(NewsNation) — The U.S. economy shrank for a second consecutive quarter, contracting at a 0.9% annual rate from April to June, according to new data released Thursday. It’s a signal that the long-feared recession has unofficially begun — or has it?
Defining a recession, and determining whether one has started or is inevitable, has become the subject of significant debate in recent weeks.
As a general rule of thumb, two consecutive quarters of negative GDP growth — which is what the Commerce Department report revealed — usually indicates a recession, but economists also take into account other factors before making an official determination.
“Typically for a recession you’re going to see increased unemployment. We’re not seeing that yet,” said Mickey Ferri, an economist and data scientist at Insight Economics.
So who decides if we’re in a recession? That pronouncement comes from a little-known group of economists at the National Bureau of Economic Research (NBER) whose declaration could still be months away, said Ferri.
Unlike the informal definition, which primarily considers GDP growth, the NBER looks at a wide range of economic activity, including employment data and retail sales.
The nonprofit group defines a recession as a “significant decline in economic activity that is spread across the economy and lasts more than a few months.”
But determining the moment a recession begins in real time is notoriously difficult. That’s because the NBER’s analysis is backward-looking.
Ferri compared it to getting diagnosed at the doctor’s office: “You kind of knew you had a broken ankle because you couldn’t really walk but maybe it took you a week or two before you actually made the doctor’s appointment.”
In other words, a recession almost always starts before the NBER makes the official declaration.

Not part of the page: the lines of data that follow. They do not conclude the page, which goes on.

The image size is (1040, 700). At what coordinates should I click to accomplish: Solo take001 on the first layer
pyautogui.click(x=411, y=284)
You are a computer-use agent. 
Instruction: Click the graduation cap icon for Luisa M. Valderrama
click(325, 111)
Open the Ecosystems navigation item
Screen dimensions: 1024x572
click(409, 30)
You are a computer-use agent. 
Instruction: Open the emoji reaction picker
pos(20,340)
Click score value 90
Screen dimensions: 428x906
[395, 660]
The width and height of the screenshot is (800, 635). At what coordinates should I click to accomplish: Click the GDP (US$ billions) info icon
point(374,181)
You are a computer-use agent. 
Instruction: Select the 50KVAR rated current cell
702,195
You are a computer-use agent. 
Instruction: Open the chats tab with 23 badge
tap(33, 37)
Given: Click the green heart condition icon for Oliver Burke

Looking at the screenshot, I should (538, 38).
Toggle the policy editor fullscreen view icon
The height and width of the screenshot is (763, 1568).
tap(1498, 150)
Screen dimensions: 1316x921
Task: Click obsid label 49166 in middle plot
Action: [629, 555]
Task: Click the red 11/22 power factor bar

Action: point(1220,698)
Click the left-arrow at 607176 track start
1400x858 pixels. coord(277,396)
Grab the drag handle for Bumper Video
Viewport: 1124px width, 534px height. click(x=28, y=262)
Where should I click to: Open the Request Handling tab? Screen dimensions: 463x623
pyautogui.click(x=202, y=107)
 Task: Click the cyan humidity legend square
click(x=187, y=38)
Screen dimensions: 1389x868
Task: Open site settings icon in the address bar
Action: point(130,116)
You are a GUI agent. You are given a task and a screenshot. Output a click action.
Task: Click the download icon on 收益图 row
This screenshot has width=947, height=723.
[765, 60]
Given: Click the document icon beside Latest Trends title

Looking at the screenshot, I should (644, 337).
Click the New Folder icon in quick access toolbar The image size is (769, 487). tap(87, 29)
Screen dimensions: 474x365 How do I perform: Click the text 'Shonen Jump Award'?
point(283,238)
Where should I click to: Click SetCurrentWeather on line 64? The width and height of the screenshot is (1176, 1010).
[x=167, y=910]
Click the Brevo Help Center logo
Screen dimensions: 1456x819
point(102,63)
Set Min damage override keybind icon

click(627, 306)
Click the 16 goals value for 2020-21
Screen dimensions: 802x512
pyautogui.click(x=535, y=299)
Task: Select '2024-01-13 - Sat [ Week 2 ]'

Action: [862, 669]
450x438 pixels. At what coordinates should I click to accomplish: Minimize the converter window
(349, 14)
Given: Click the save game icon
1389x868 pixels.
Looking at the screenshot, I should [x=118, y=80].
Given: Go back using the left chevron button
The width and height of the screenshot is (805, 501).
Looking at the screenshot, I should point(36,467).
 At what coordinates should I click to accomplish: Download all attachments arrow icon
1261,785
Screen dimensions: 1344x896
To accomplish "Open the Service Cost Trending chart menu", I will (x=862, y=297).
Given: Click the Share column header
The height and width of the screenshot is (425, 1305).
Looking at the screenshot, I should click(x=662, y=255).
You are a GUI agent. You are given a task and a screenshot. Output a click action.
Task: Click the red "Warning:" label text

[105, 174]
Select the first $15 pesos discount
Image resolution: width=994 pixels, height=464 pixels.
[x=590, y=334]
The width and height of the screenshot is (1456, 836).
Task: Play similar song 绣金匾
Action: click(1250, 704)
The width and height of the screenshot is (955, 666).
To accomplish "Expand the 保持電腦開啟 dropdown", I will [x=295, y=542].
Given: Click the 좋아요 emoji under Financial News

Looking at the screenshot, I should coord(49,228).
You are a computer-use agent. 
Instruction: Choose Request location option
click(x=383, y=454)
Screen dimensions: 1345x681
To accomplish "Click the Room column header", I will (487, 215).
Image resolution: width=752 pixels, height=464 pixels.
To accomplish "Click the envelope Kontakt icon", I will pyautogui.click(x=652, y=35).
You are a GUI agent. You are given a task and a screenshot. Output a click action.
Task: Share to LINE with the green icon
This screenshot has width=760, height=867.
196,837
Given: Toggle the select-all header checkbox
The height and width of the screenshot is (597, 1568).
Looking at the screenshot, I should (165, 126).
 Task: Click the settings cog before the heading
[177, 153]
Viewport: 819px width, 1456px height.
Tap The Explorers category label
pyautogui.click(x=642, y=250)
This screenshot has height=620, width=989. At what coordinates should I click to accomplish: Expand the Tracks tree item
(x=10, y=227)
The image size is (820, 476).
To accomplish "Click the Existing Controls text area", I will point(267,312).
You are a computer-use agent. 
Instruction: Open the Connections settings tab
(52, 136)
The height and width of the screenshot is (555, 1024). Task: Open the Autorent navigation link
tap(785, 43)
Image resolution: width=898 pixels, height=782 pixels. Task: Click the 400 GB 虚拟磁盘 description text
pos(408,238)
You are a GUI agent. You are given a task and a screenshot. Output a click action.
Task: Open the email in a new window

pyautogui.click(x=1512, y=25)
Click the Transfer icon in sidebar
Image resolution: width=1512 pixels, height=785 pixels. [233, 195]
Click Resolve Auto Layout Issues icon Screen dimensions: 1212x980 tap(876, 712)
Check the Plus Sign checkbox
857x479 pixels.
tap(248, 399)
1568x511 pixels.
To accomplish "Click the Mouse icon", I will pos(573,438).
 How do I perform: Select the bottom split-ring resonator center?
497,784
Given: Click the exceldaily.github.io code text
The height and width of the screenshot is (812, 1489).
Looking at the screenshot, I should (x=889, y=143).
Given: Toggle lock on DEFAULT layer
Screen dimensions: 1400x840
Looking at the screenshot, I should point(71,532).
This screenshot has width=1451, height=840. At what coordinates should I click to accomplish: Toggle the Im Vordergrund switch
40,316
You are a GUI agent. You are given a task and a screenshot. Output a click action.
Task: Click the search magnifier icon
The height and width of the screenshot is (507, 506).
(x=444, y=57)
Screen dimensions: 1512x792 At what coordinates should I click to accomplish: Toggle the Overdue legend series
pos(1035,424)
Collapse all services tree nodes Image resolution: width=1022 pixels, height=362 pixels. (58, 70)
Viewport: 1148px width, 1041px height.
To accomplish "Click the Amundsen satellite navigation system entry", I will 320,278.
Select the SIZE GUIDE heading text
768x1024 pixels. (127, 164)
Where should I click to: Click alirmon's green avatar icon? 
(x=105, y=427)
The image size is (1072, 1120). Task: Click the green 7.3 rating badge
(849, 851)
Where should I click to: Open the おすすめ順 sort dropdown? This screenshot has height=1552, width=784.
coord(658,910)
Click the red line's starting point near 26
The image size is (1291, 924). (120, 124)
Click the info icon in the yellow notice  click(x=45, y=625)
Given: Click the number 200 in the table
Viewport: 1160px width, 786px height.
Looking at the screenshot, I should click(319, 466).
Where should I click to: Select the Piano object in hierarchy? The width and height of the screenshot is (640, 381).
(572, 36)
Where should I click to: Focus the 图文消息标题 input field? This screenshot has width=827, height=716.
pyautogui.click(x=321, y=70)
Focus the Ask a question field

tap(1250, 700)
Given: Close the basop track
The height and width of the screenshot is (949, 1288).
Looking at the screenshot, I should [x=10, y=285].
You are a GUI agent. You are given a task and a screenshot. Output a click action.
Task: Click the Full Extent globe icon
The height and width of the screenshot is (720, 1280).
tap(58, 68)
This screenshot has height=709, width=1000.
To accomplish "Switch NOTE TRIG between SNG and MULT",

For now, most economists agree we’re not there yet, but Ferri says an uptick in the unemployment rate and a downturn in the housing market could change things in the coming months.
In the meantime, expect politicians to continue arguing about the terminology. If the NBER determines that the U.S. is in a recession it will have significant repercussions going into the midterm elections this fall.
“It influences sentiment, it influences politics, it influences how people even go about their days or whether businesses will invest more,” Ferri said.
The Biden Administration, as well as Fed Chairman Jerome Powell and Treasury Secretary Janet Yellen, have all pointed to the strong labor market as a sign the U.S. is not in a recession.
On the other side, Republicans have accused their political rivals of redefining the term in an attempt to make the economy seem healthier than it actually is.
Nearly 50% of Americans say they are worse off financially today than they were a year ago, according to a new NewsNation poll released Thursday. Comparatively, only 20% of respondents said they are better off.